Purdue Pharma, maker of the bestselling OxyContin, has (rightfully) taken much of the blame for destroying countless lives throughout this crisis. Recently, however, other pharmaceutical companies—including Johnson & Johnson—have come under fire for the role they played in not just making these highly destructive drugs more widely accessible, but in marketing that opioids were a safe, reliable solution to doctors and patients alike. In JAMA Network Open, a medical journal published by the American Medical Association, researchers revealed that geographic areas across the United States with a high level of opioid marketing experienced a higher rate of overdose deaths from opioid painkillers. A research letter published in the same journal pointed to the aggressive marketing tactics of one company in particular, Janssen Pharmaceuticals—a subsidiary of Johnson & Johnson.

In an Oklahoman civil trial that tried Johnson & Johnson for its role in the state’s opioid epidemic, a woman who lost her son to an overdose (after he was prescribed them for a back injury) placed the blame firmly on the healthcare giant. “My problem with Johnson & Johnson is that they did not give appropriate information with regard to the opioids they were distributing,” she told The Guardian. “They said possibly 1 percent of people taking opioids would become addicted, when they knew the number was far greater.”

Johnson & Johnson has been forced into the courtroom to face 2,300 lawsuits in state and federal courts related to its involvement with opioid products. And, in some cases, even litigation was not enough to push the company to try to resolve its mistakes: When a judge in the aforementioned Oklahoma case ordered Johnson & Johnson to pay more than $570 million to the state—a far lighter penalty than the company’s investors had expected—the company swiftly announced it would appeal the decision.

Unlike its swift and proactive moves to protect the lives of its customers in accordance with its Credo during the Tylenol crisis, Johnson & Johnson has abandoned its longstanding brand message in its response to its role in the opioid epidemic.

Provided material →
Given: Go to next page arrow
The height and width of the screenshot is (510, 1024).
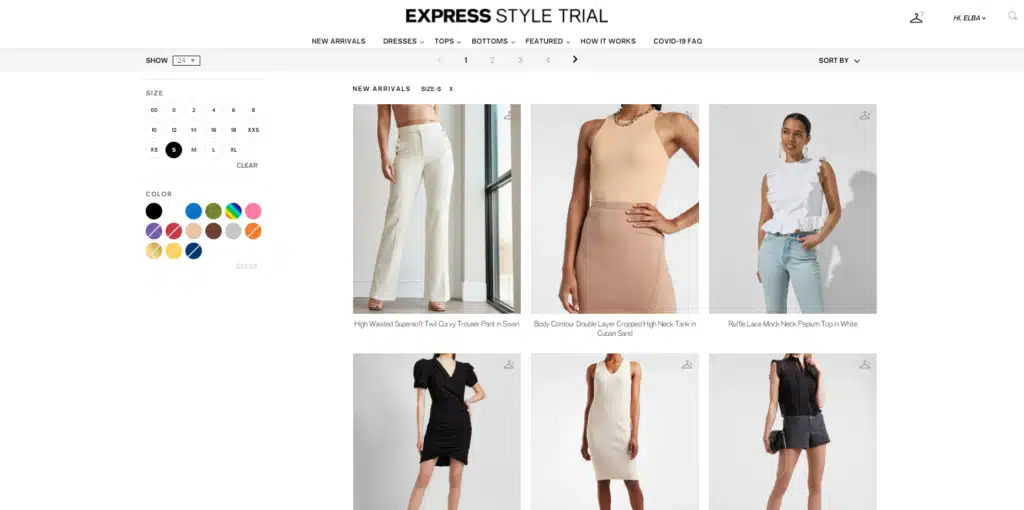Looking at the screenshot, I should [x=575, y=59].
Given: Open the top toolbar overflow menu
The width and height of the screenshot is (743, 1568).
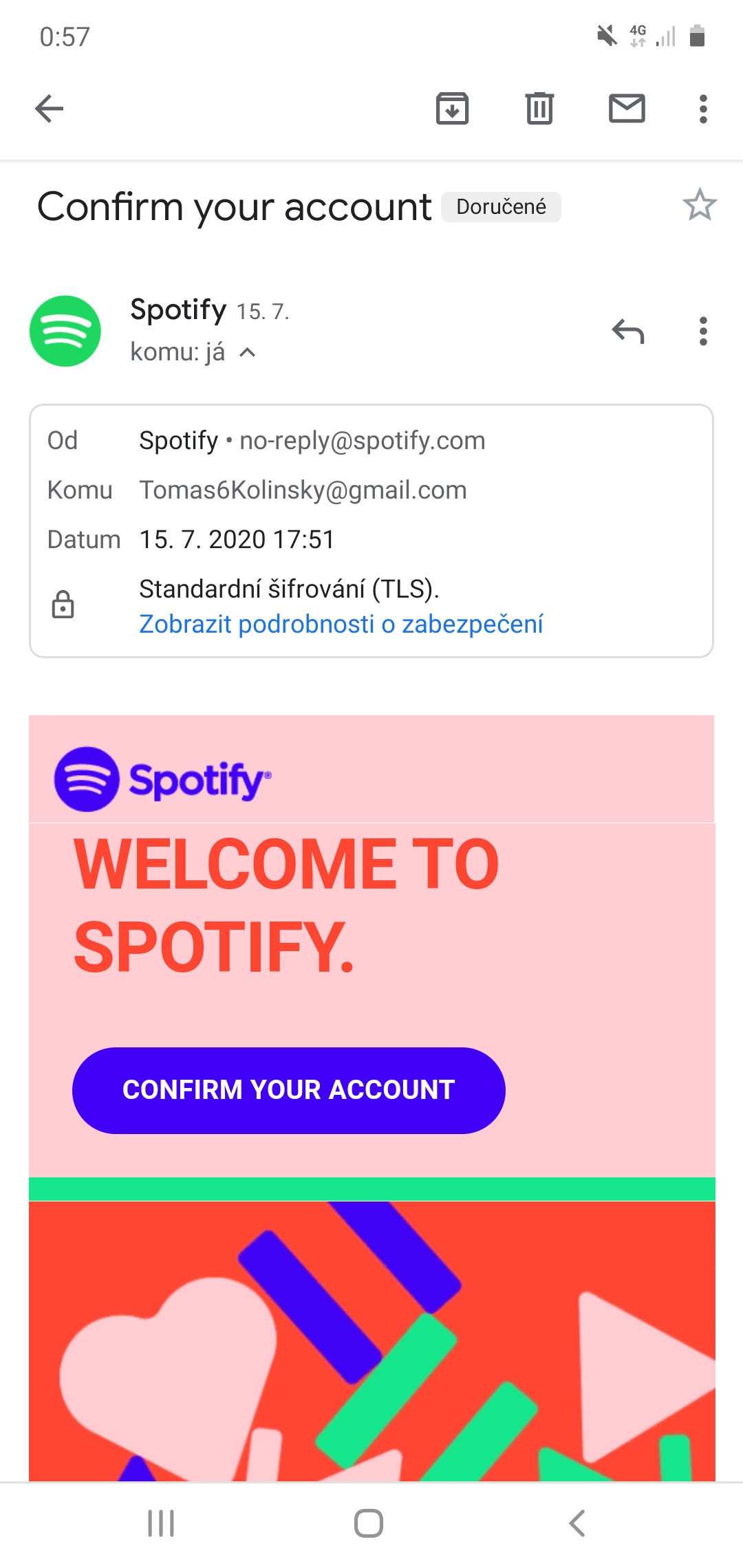Looking at the screenshot, I should click(702, 109).
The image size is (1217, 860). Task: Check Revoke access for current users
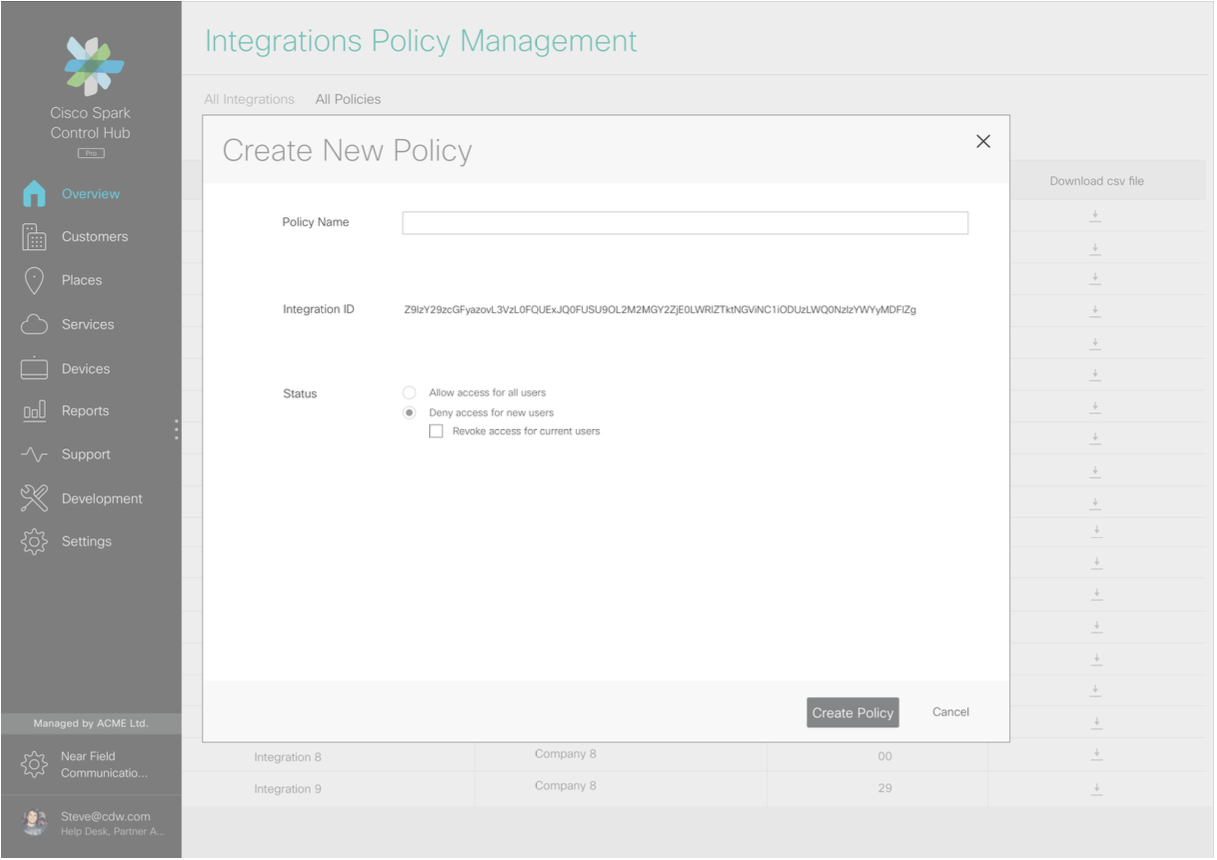pyautogui.click(x=436, y=432)
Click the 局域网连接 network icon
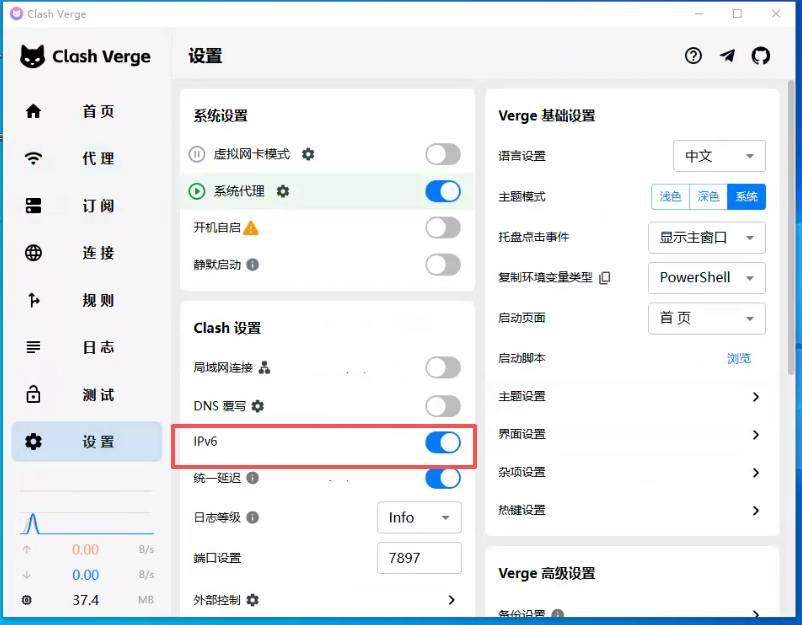Viewport: 802px width, 625px height. pos(265,368)
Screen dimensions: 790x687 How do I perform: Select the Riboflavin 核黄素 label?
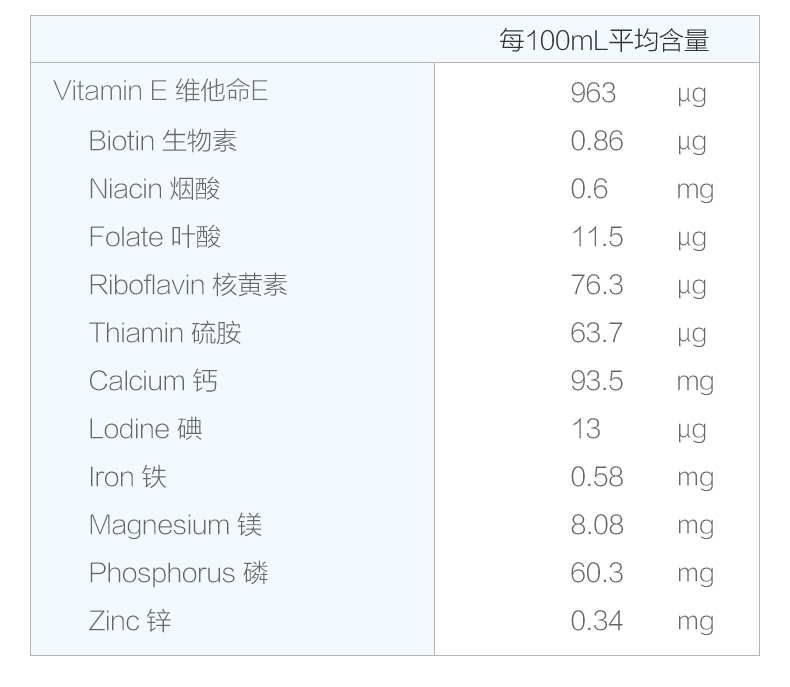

Required action A →
Using the passage on Johnson & Johnson and opioids, answer each question briefly:
(i) Which company is Janssen Pharmaceuticals a subsidiary of?
(ii) How many lawsuits has Johnson & Johnson faced in state and federal courts over its opioid products?
(iii) How much did the judge in the Oklahoma case order Johnson & Johnson to pay the state?
Required action B →
Say whether each statement agrees with the passage on Johnson & Johnson and opioids. Answer yes or no, and quote the words from the passage that decide it.
(i) JAMA Network Open is published by the American Medical Association.
(ii) The woman in the Oklahoma trial said her son was prescribed opioids for a knee injury.
(iii) The Oklahoma penalty was heavier than the company's investors had expected.

Result A →
(i) Johnson & Johnson
(ii) 2,300
(iii) More than $570 million

Result B →
(i) Yes: "a medical journal published by the American Medical Association"
(ii) No: "after he was prescribed them for a back injury"
(iii) No: "a far lighter penalty than the company’s investors had expected"